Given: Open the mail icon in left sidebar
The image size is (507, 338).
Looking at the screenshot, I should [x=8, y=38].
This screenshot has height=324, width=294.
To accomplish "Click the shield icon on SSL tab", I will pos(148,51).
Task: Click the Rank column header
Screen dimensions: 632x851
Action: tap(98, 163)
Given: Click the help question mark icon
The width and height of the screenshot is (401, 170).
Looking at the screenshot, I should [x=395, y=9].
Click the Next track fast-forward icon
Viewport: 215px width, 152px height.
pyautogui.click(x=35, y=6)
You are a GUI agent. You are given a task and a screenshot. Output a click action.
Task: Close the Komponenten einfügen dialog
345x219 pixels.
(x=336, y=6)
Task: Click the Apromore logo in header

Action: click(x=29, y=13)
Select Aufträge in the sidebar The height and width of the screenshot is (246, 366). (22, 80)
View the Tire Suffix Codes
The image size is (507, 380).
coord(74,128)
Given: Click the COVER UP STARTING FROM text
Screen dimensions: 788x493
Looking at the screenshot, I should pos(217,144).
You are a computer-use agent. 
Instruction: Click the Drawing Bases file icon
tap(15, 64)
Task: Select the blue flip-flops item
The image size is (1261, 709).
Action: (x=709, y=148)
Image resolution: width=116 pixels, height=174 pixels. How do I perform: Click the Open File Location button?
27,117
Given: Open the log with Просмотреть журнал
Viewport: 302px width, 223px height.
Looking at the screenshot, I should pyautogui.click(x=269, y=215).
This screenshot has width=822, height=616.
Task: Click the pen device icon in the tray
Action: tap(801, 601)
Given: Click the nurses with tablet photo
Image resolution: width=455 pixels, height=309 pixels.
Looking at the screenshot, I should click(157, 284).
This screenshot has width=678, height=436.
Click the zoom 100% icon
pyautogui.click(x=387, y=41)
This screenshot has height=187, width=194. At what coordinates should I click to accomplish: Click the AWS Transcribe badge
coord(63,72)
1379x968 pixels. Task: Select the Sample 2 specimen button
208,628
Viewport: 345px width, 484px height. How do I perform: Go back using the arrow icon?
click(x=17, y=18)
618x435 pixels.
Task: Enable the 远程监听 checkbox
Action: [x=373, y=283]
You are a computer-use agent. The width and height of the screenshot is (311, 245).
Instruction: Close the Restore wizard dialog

*WORK REQUIRED*
The lines from the start of the entries above through the line containing "Given: Click the nurses with tablet photo" are the ones to return, please; copy them exactly and include both ends.

*EXPECTED ANSWER*
Given: Open the mail icon in left sidebar
The image size is (507, 338).
Looking at the screenshot, I should [x=8, y=38].
This screenshot has height=324, width=294.
To accomplish "Click the shield icon on SSL tab", I will pos(148,51).
Task: Click the Rank column header
Screen dimensions: 632x851
Action: tap(98, 163)
Given: Click the help question mark icon
The width and height of the screenshot is (401, 170).
Looking at the screenshot, I should [x=395, y=9].
Click the Next track fast-forward icon
Viewport: 215px width, 152px height.
pyautogui.click(x=35, y=6)
You are a GUI agent. You are given a task and a screenshot. Output a click action.
Task: Close the Komponenten einfügen dialog
345x219 pixels.
(x=336, y=6)
Task: Click the Apromore logo in header

Action: click(x=29, y=13)
Select Aufträge in the sidebar The height and width of the screenshot is (246, 366). (22, 80)
View the Tire Suffix Codes
The image size is (507, 380).
coord(74,128)
Given: Click the COVER UP STARTING FROM text
Screen dimensions: 788x493
Looking at the screenshot, I should pos(217,144).
You are a computer-use agent. 
Instruction: Click the Drawing Bases file icon
tap(15, 64)
Task: Select the blue flip-flops item
The image size is (1261, 709).
Action: (x=709, y=148)
Image resolution: width=116 pixels, height=174 pixels. How do I perform: Click the Open File Location button?
27,117
Given: Open the log with Просмотреть журнал
Viewport: 302px width, 223px height.
Looking at the screenshot, I should pyautogui.click(x=269, y=215).
This screenshot has width=822, height=616.
Task: Click the pen device icon in the tray
Action: tap(801, 601)
Given: Click the nurses with tablet photo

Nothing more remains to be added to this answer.